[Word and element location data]
* * * *
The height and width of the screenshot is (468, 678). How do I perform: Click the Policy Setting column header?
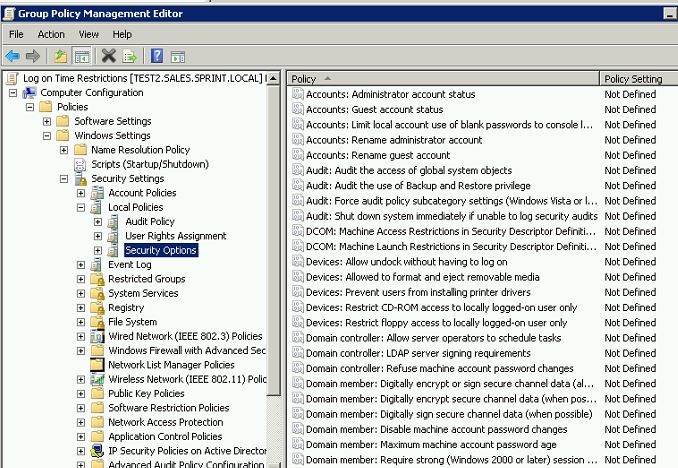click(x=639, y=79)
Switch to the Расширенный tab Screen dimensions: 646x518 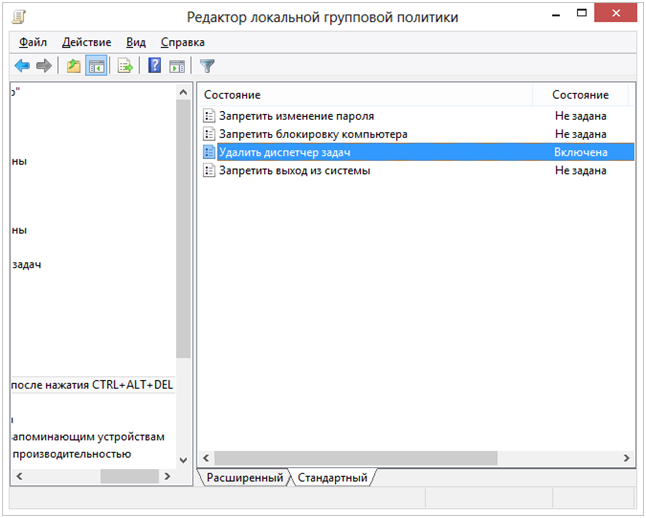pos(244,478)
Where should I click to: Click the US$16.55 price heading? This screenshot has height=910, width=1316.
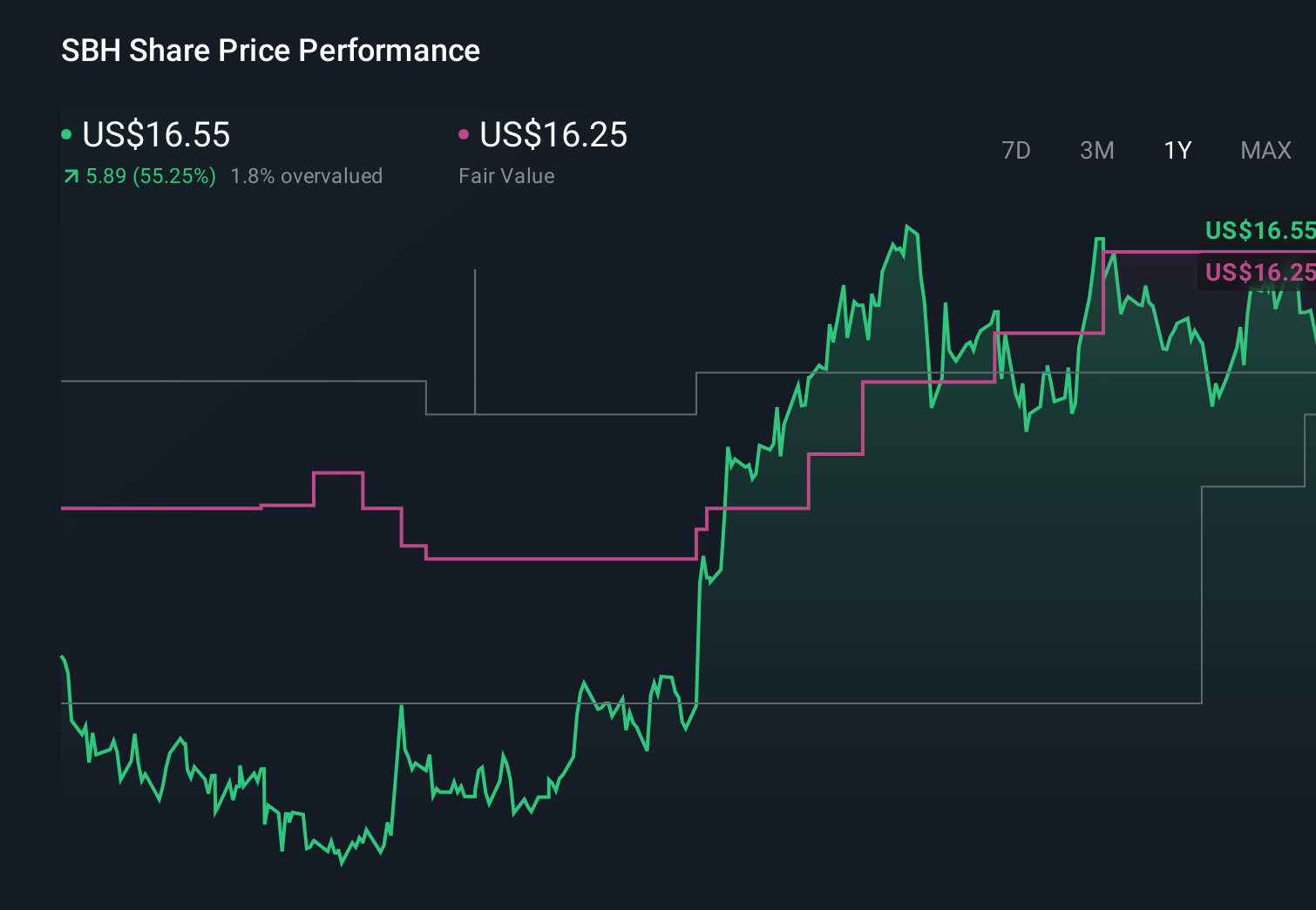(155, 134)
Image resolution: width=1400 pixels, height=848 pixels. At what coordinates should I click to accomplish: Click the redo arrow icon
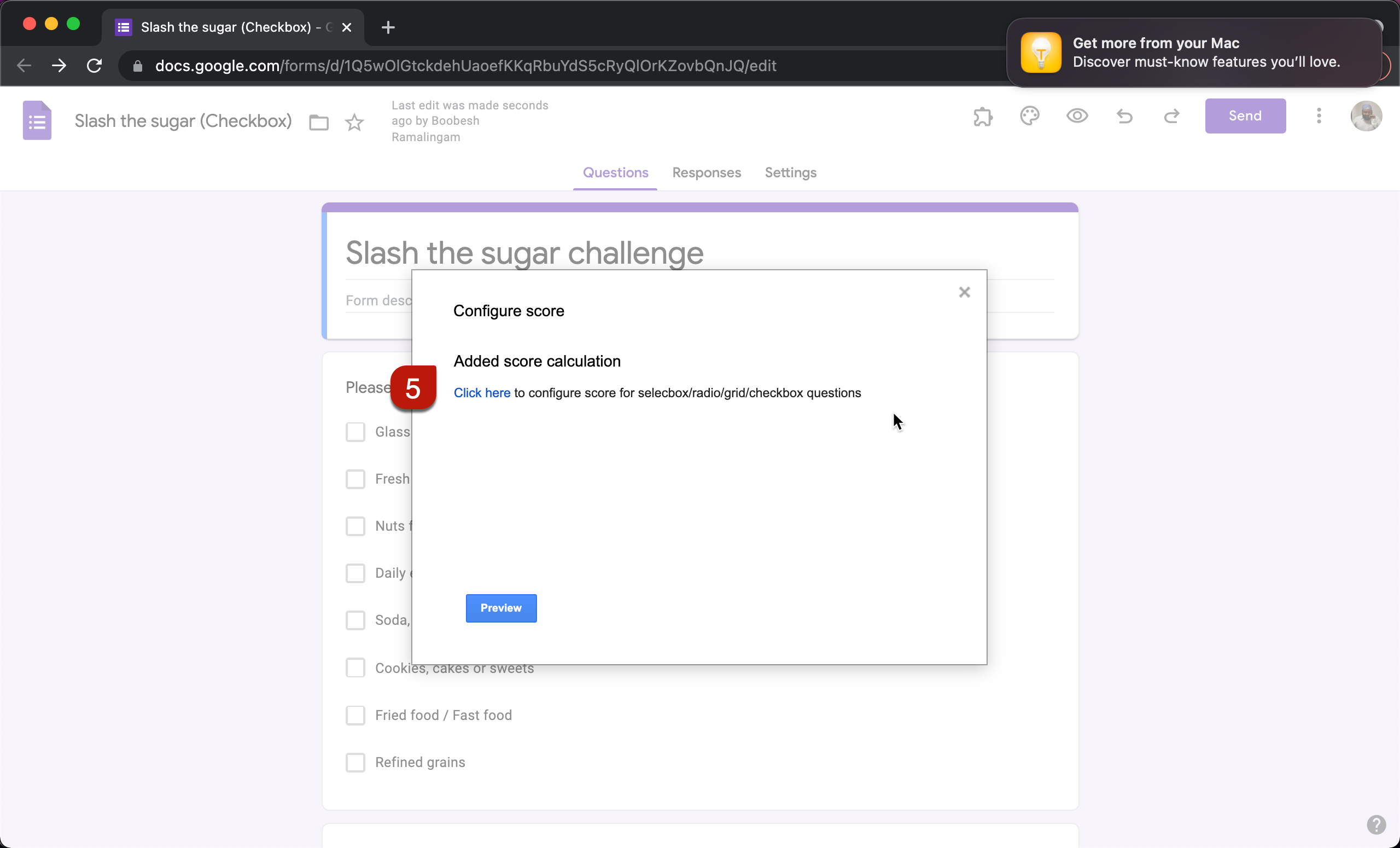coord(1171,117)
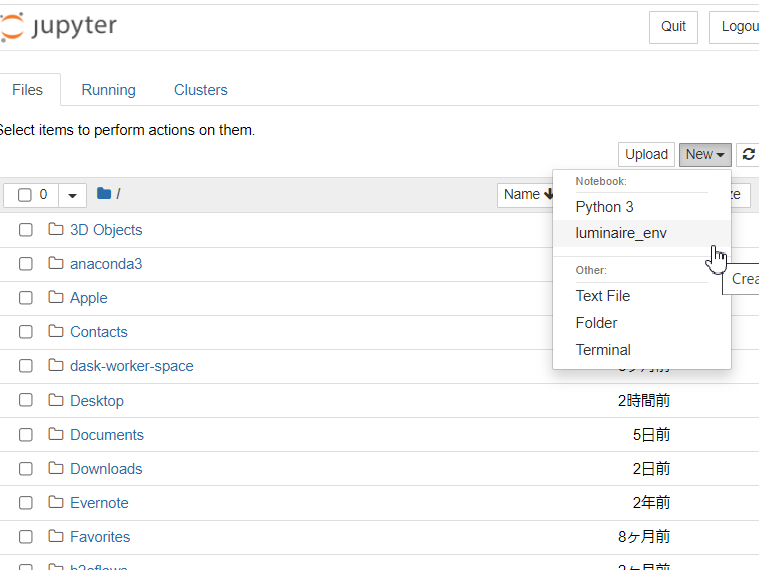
* * * *
Instructions for the task »
Quote the records word for word, from the line holding "Image resolution: width=1400" through the end of the records, inclusive. Omit the pictures from your answer.

Finished answer »
Image resolution: width=1400 pixels, height=848 pixels. At what coordinates should I click to accomplish: Click the redo arrow icon
coord(1171,117)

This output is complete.